True which still tells me it is her time.

I have had rats for 10 years it never ever gets easier - ever.

And no many how many times I vow to stay off craigslist and get new rats only from my very very trusted breeder- there is always a face or a story that compels me to rescue him/her.


----------



## diachuk (Jul 21, 2014)

I'm sorry for you, but remember all of the good memories, and at least you'll know she lived a good life, and that it was her time to cross the rainbow bridge. Best wishes to you and your other ratties! xoxo Diana 


Sent from Petguide.com Free App


----------



## Gannyaan (Dec 7, 2012)

I don't want scarlet's last moments to be her in fear....  I'm wondering now if I should just go ahead with it...... I just don't know how to handle it very well, but I never want to be selfish to scarlet... I've been feeling more and more that it's time. I think this will just kill paisley, since paisley and Scarlett are best friends...  

I hope you guys are doing okay.... I really believe they are in rattie heaven


Sent from Petguide.com Free App


----------



## evander (Jun 30, 2013)

Gannyaan said:


> I don't want scarlet's last moments to be her in fear....  I'm wondering now if I should just go ahead with it...... I just don't know how to handle it very well, but I never want to be selfish to scarlet... I've been feeling more and more that it's time. I think this will just kill paisley, since paisley and Scarlett are best friends...
> 
> I hope you guys are doing okay.... I really believe they are in rattie heaven
> 
> ...


 believe there is too and we wil a be reunited someday!!

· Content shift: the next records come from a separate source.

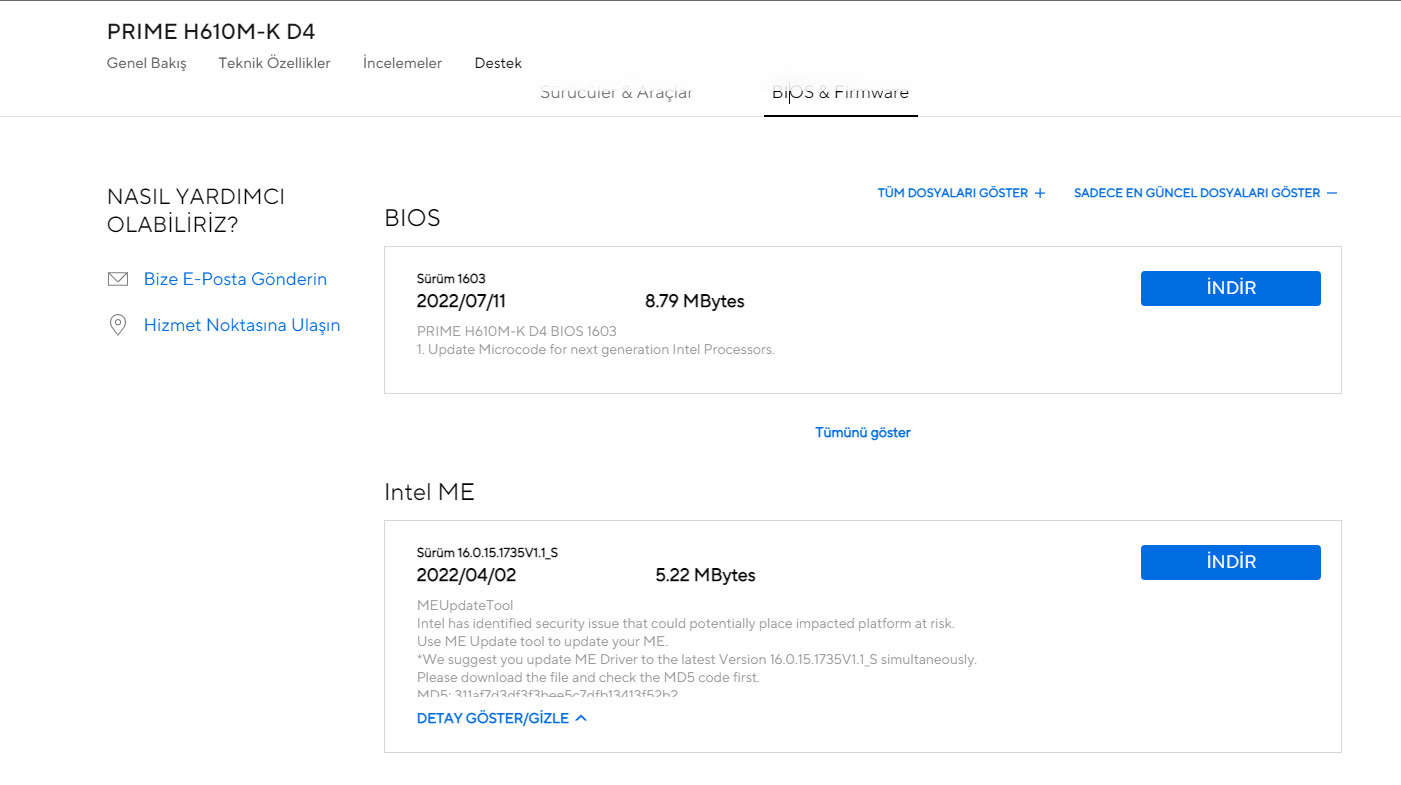This screenshot has width=1401, height=785.
Task: Show only the latest files (Sadece En Güncel)
Action: pos(1196,193)
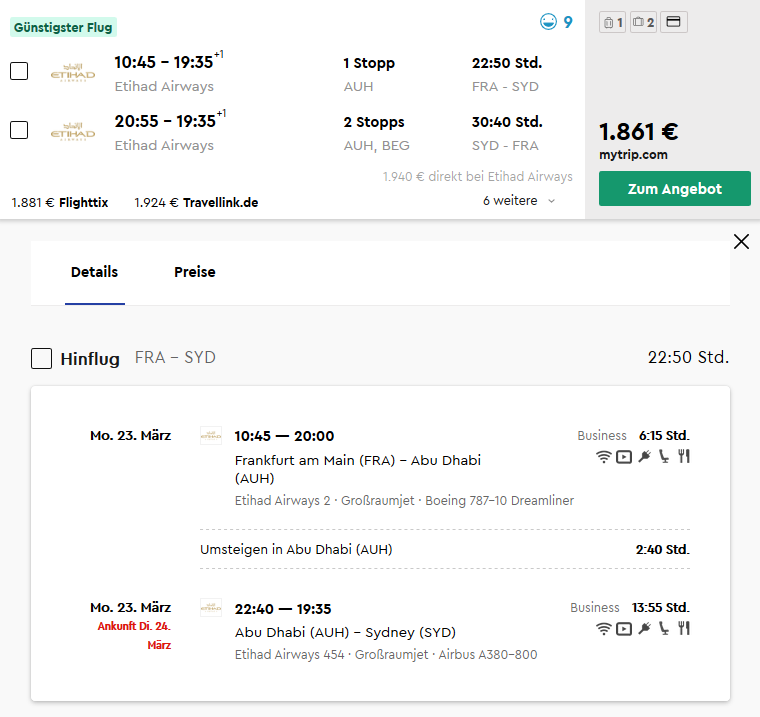Click the checked baggage icon showing 2
Image resolution: width=760 pixels, height=717 pixels.
(643, 22)
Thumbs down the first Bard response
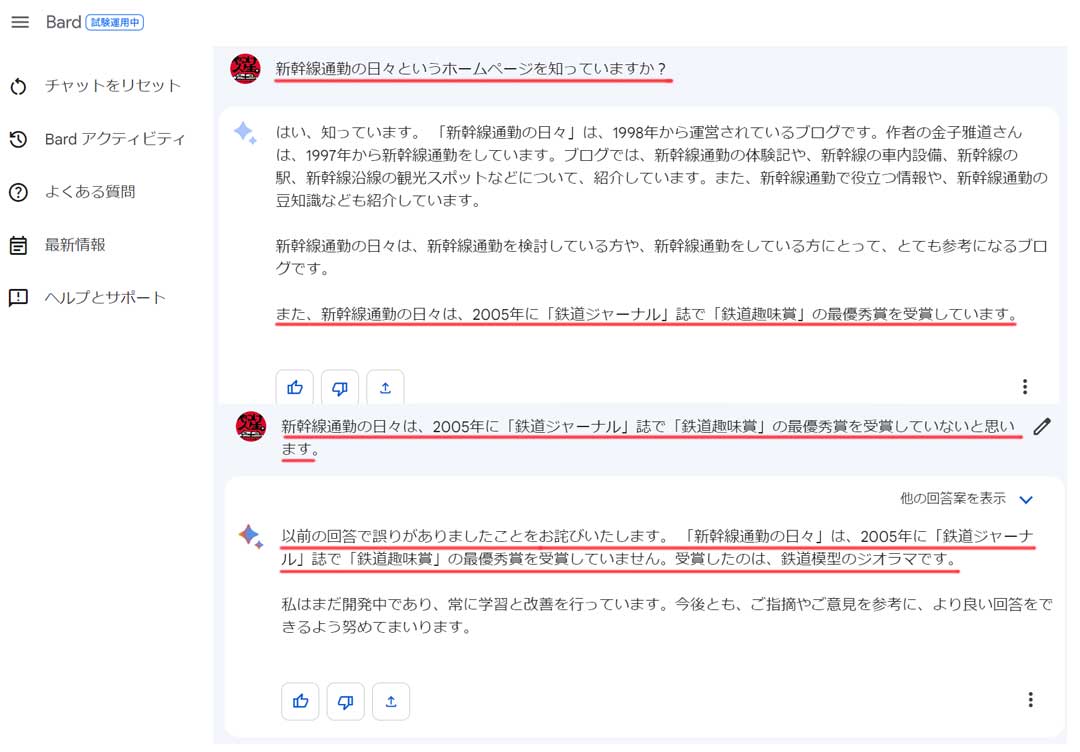 click(x=340, y=388)
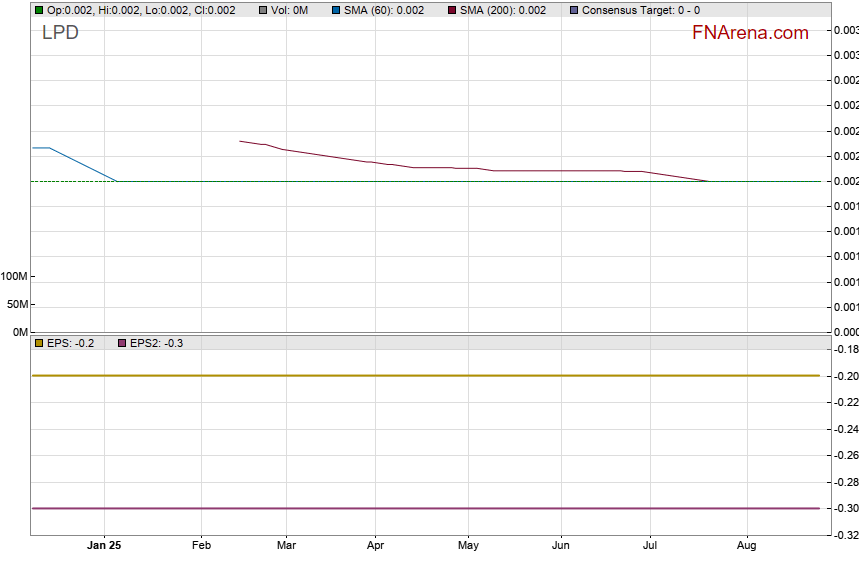Click the 100M volume axis label

click(14, 276)
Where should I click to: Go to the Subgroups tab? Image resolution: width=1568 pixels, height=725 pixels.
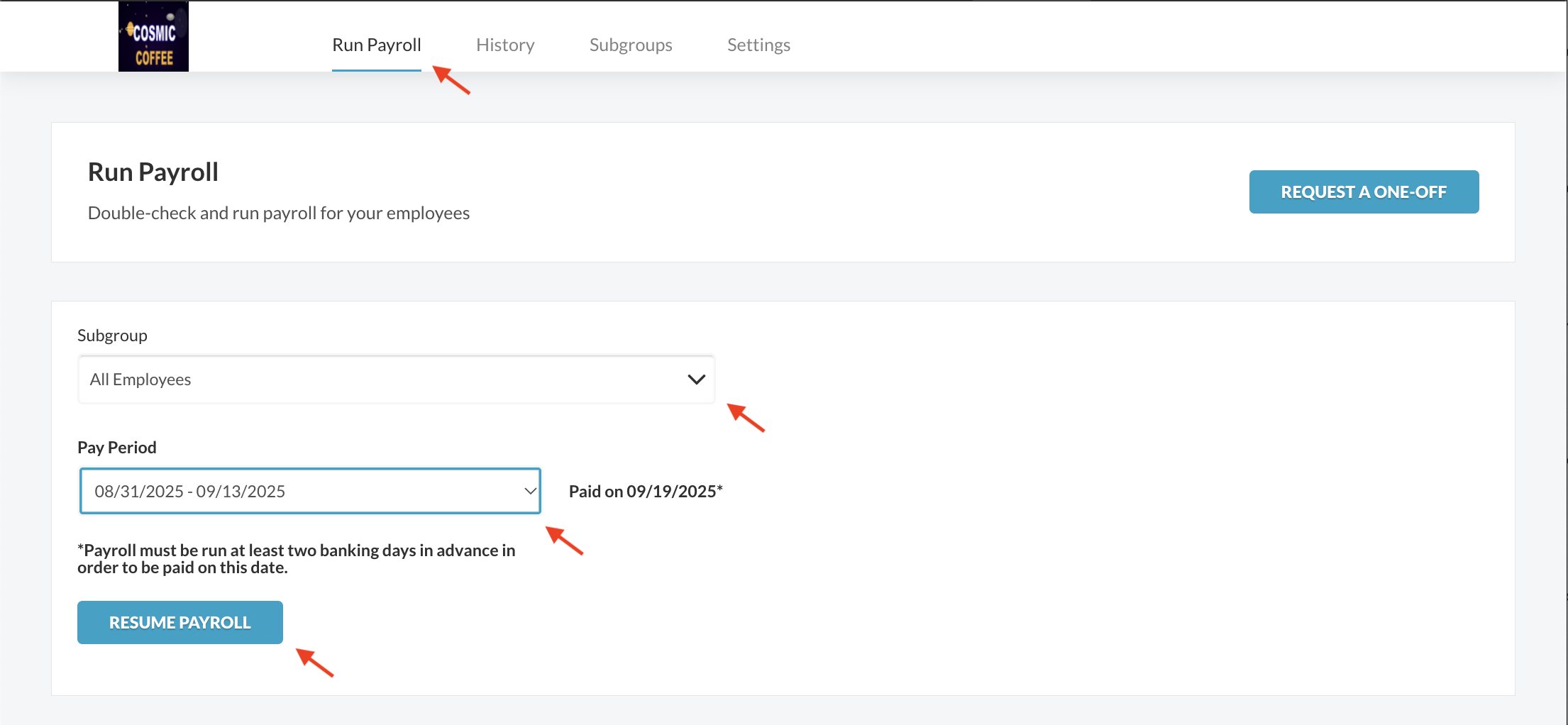tap(630, 45)
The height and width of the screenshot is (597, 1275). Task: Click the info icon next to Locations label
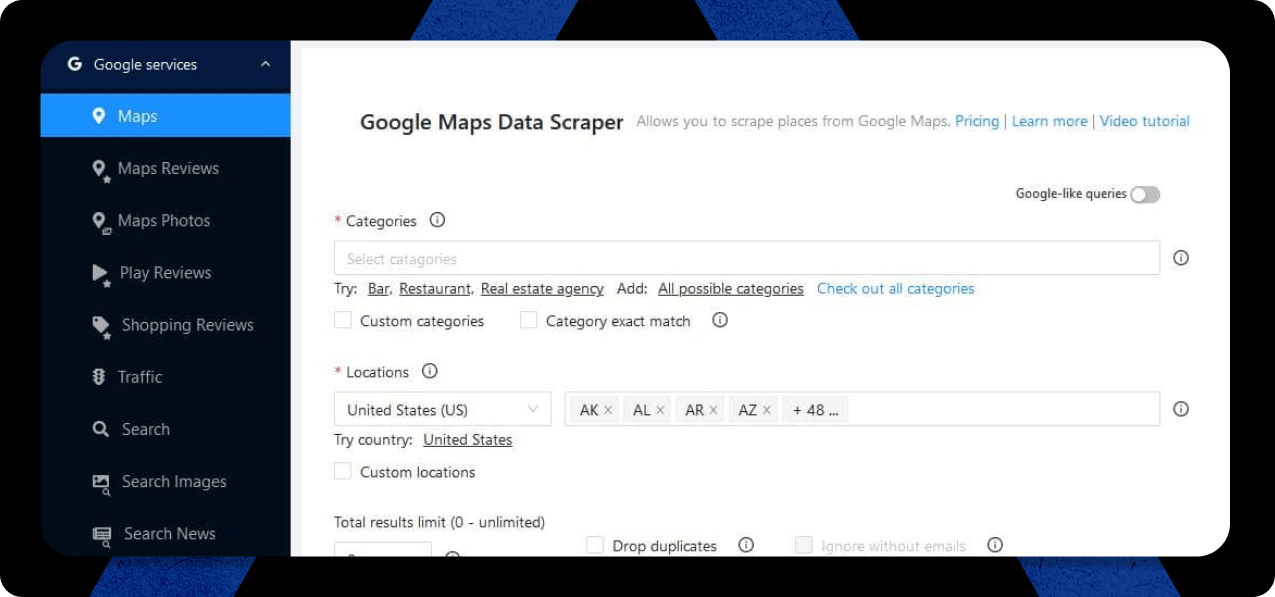click(430, 371)
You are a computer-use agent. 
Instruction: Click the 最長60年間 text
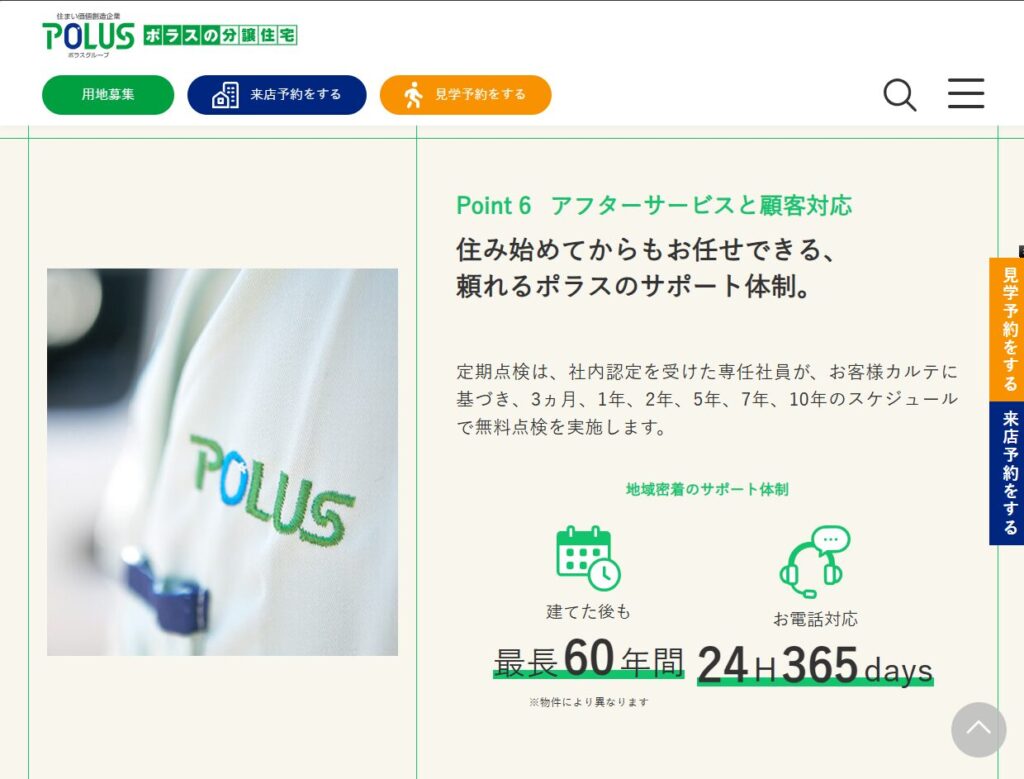coord(588,660)
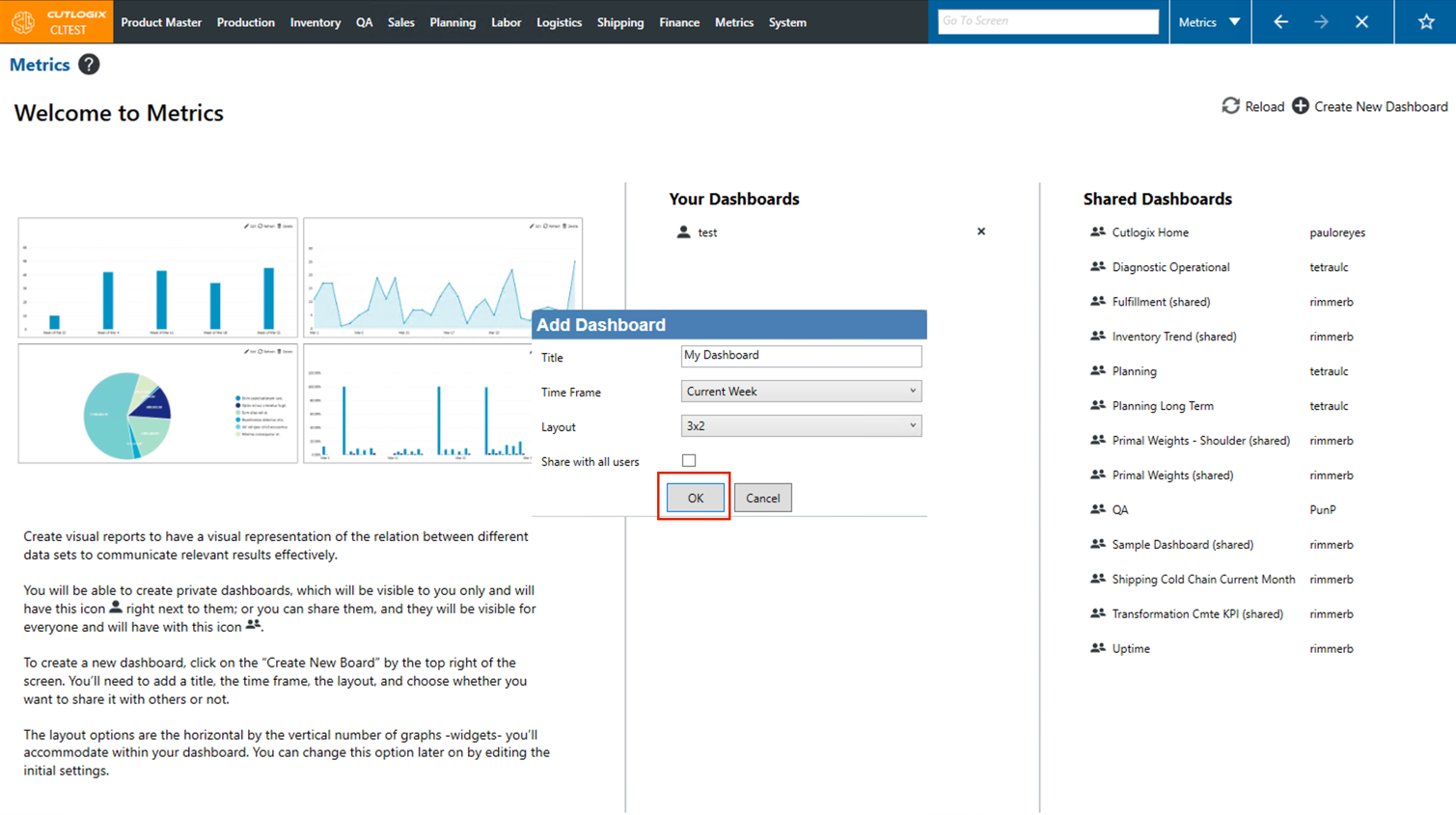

Even once I put Ruby ts I have 6 other girls so no one will be lonely - I have 6 boys an 7 girls of varying ages because I never wante to have a lone broken hearted rat.

Good luck to you!!


----------



## Gannyaan (Dec 7, 2012)

evander said:


> believe there is too and we wil a be reunited someday!!
> 
> Even once I put Ruby ts I have 6 other girls so no one will be lonely - I have 6 boys an 7 girls of varying ages because I never wante to have a lone broken hearted rat.
> 
> Good luck to you!!


Thanks evander.,.  paisley has chip and snow also to keep her company, but it was just her and scarlet for more than a year... They're very attached... I think I may have to go ahead with it.............I'm still thinking.. I hope I can deal with this... We also have to put my family dog down, who was very dear to me...  


Sent from Petguide.com Free App


----------



## evander (Jun 30, 2013)

In some ways it is awful to have the choice and have to make it and live w the after effects - but after watching family members etc suffer w cancer or just old age I sometimes wish the same choice could be made for our human loved ones.

Good luck to you - I know Ruby is ready - even if am not. I couldn't stand it if she suffered needlessly because I was selfish.


----------



## tori_m (Mar 5, 2013)

wishing you all strength with these difficult decisions.

It has been one week since I put my beloved Blanch down. I picked up her carrier, which I had forgotten because I was so upset, from the vet today. I put it in the car and it hit me again that I was bringing it home empty, without her. I cried the whole way home.
But, it is easier than it was. I am accepting it.

Her litter mates seem to be doing fine, I am paying extra special attention to Ruby, her cagemate that I brought her home with. 

I don't think we ever will feel like "it's time", but I really believe that the time should come before they start to suffer. They would thank you for that. and honestly, it happens so quickly. I would recommend asking for them to be put to sleep with anestetic first. I can't remember if I mentioned this before but the needle is painful, this way they are unconcious when it happens. It's very hard, but all of our ratties have lived such happy lives, right guys? That's all we can do, and give them a dignified death.

Love to you all.


----------